Not only did Goldsborough believe that Margaret Severance (described as one of the “fashionable noddle-heads”) was based on his beloved sister. He also came to believe that Phillips had the power to read his mind, what he called in his diary a “lucrative method of literary vampirism.” Increasingly unstable, Goldsborough abruptly quit his position as a violinist in the Pittsburgh Symphony Orchestra and moved to New York, renting a room on East 19th Street with a view of Phillips’s south-facing apartment in the National Arts Club on Gramercy Park. “He is an enemy to society,” Goldsborough reportedly said. “He is my enemy.”

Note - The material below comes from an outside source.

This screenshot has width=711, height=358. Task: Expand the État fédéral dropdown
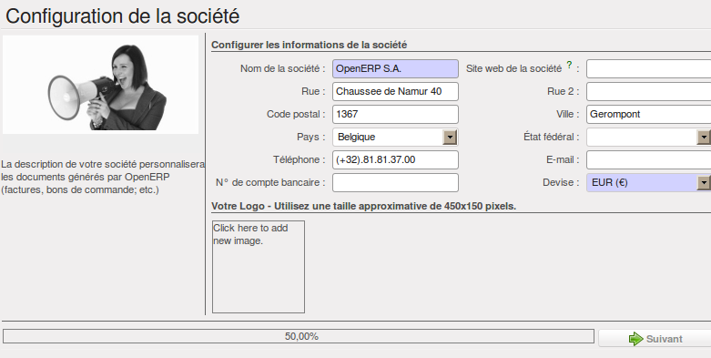coord(704,137)

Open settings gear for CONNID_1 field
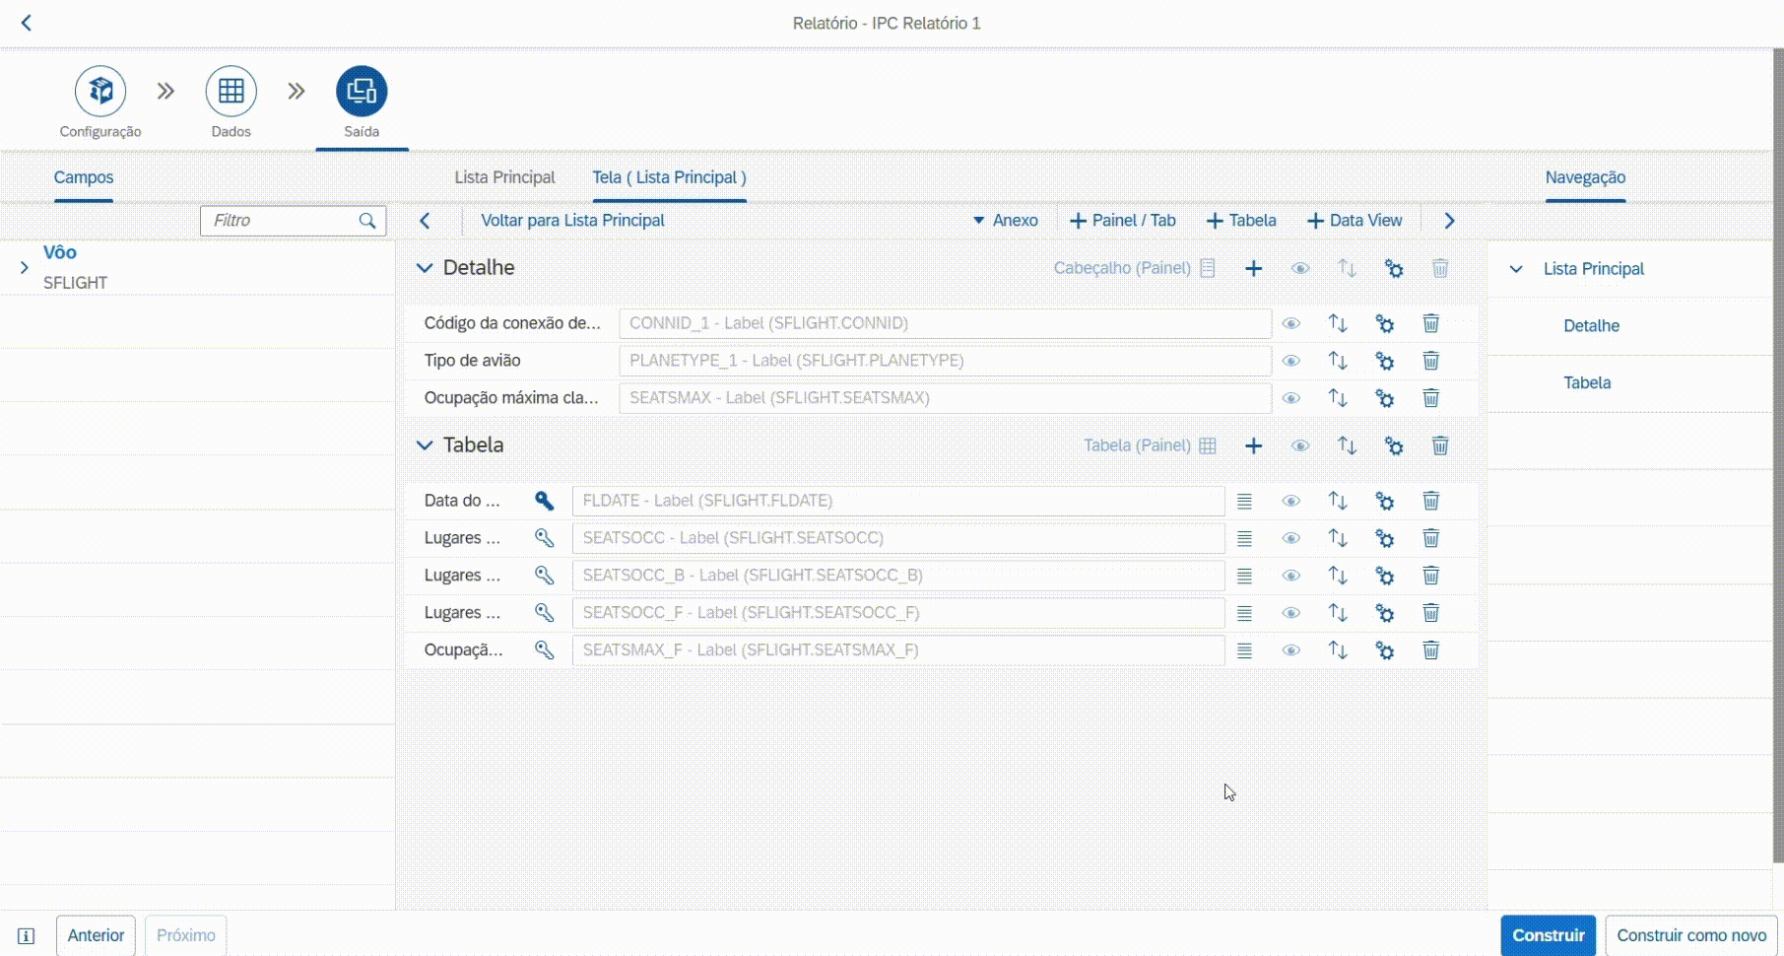pyautogui.click(x=1384, y=323)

On the afternoon of Jan. 23, 1911, Phillips left his apartment, skirted the western edge of the park and turned right on East 21st Street, bound for the Princeton Club, then located near the corner of Lexington Avenue. He was confronted at 115 East 21st Street, steps from his destination, by an armed Goldsborough, who shouted, “Here you go!” before pulling the trigger. “After firing the sixth shot Goldsborough paused an instant to glance at his victim through the cloud of powder smoke, then stepped to the curb,” The New York World reported under one of the many blaring headlines that appeared throughout the country. “Without glancing again at Phillips he put the weapon to his right temple and exclaiming, ‘Here I go!’ sent a bullet into his brain, causing instant death.”
Phillips, rushed to Bellevue Hospital, knew he was dying. “I could’ve won against two bullets,” he said. “But not against six.” He expired the next day. He achieved some measure of posthumous fame from the manuscript that was on his desk at the time of his death, “Susan Lenox: Her Fall and Rise,” a portrait of an unrepentant prostitute. First condemned as obscene, it was later sanitized in a 1931 film starring Greta Garbo and Clark Gable. One of Phillips’s eulogists wrote that while his books “may not survive him many years,” his “eager eye to the future and clear voice for what he saw there” should be honored. “He contributed to that future, helping to create the America now forming, and he belongs to it and to us in a very beautiful way.”
But what of Goldsborough’s charges? Had a distinguished Washington family really been libeled? Phillips’s friends and family insisted he had never heard of the Goldsboroughs. The newspapers all spoke of the “fancied grievance” of a “crazed violinist.” And Phillips, in the minutes after he was shot, offered his own response to the question of whether he was acquainted with the assassin.
“No,” he responded, as if speaking for every novelist who has ever been accused of callous indifference to the reputations of real people. “I don’t know the man.”